● **Records provided**:
[Start of section]
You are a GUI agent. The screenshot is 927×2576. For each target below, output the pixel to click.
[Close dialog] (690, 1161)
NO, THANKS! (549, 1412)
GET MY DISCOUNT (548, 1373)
[End of section]
[Start of section]
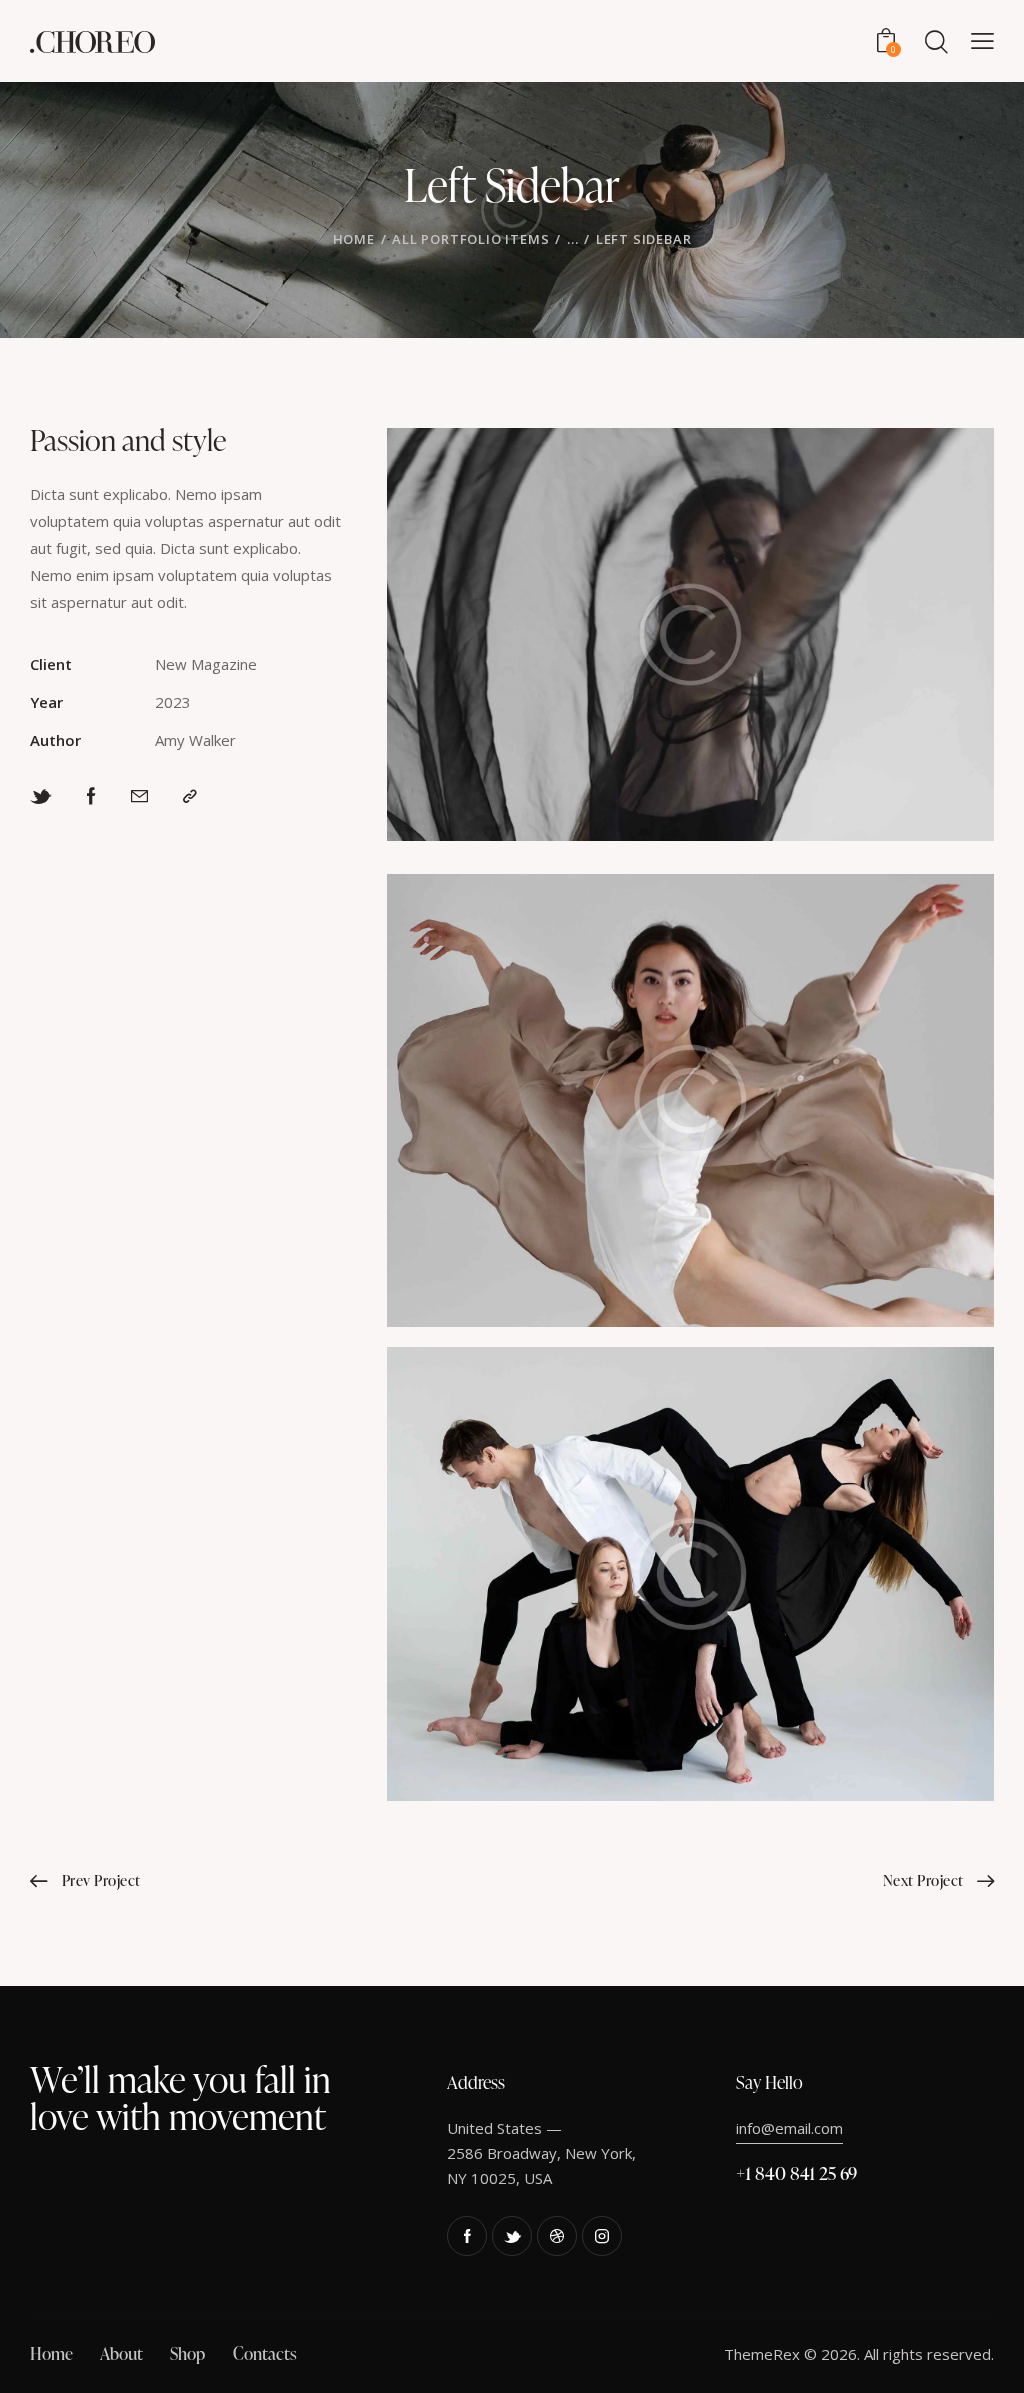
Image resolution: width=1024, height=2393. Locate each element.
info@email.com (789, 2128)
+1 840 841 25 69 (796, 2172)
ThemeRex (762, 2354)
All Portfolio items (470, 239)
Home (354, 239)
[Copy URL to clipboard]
[End of section]
● **What to produce**:
The required answer is the exact run of lines above starting at the line with "ThemeRex (762, 2354)" and ending at the line with "[Copy URL to clipboard]", with both ends present.

● **Solution to this problem**:
ThemeRex (762, 2354)
All Portfolio items (470, 239)
Home (354, 239)
[Copy URL to clipboard]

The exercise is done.